__DANE DO ĆWICZENIA__.

------------------------------------------------------------

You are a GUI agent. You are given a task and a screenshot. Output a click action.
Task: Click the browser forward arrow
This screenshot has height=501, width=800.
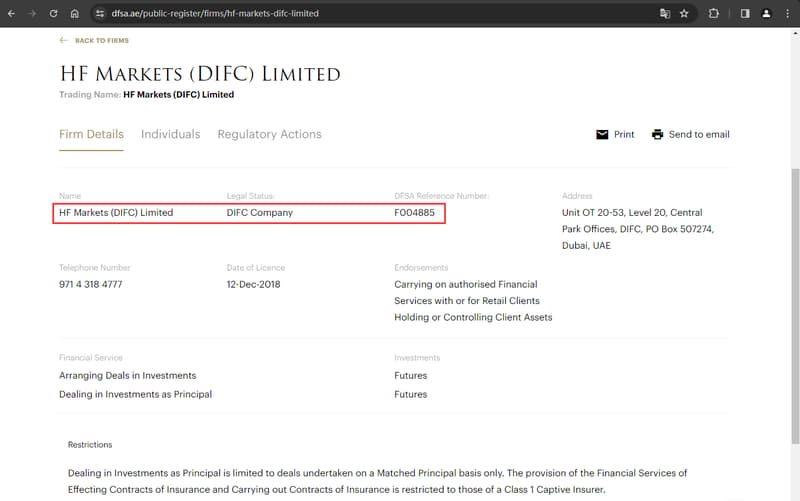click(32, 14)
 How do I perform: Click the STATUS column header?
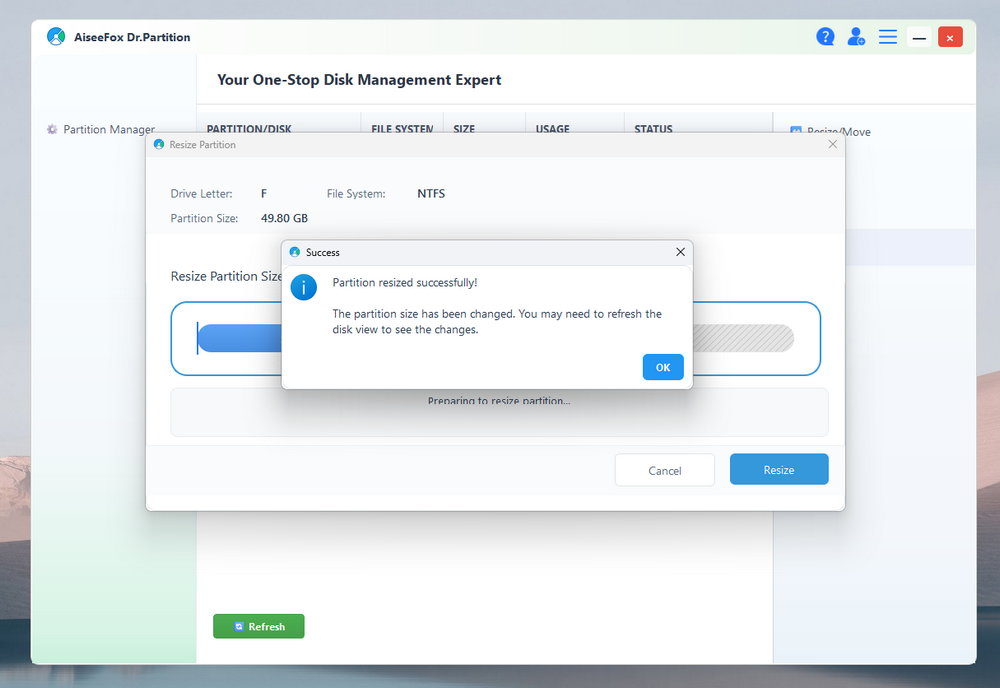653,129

------------------------------------------------------------

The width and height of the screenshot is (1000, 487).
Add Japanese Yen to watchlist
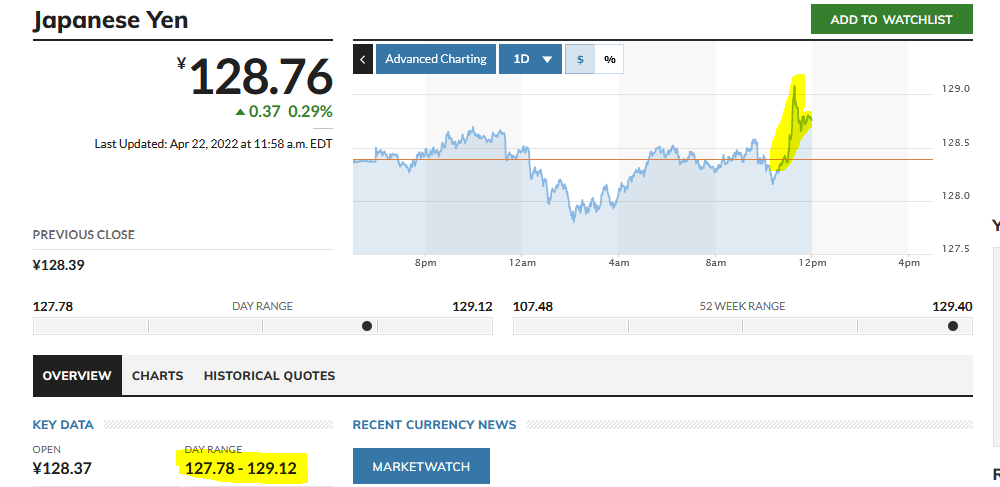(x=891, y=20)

------------------------------------------------------------

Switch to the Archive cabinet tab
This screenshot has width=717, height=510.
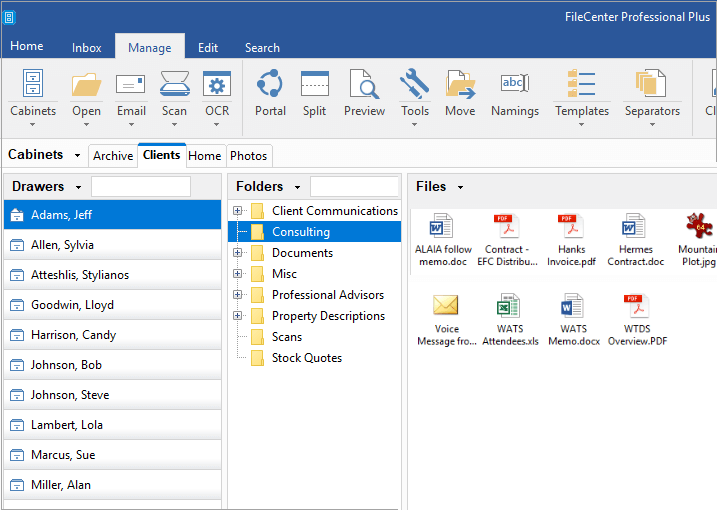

------------------------------------------------------------

__POLECENIE__. Zapisz jako CSV z kolumnami „treść” i „odpowiedź” fragment materiału od wiersza zawierającego „The width and” aż po wiersz zawierający „(x=891, y=20)”, z oboma tymi wierszami włącznie. Każdą treść z jej odpowiedzią umieść w osobnym wierszu, każde z nich w jednym polu w cudzysłowie, ze spacjami zamiast podziałów wierszy, i pomiń obrazy.

__ODPOWIEDŹ DO ĆWICZENIA__.
treść,odpowiedź
"The width and height of the screenshot is (1000, 487). Add Japanese Yen to watchlist","(x=891, y=20)"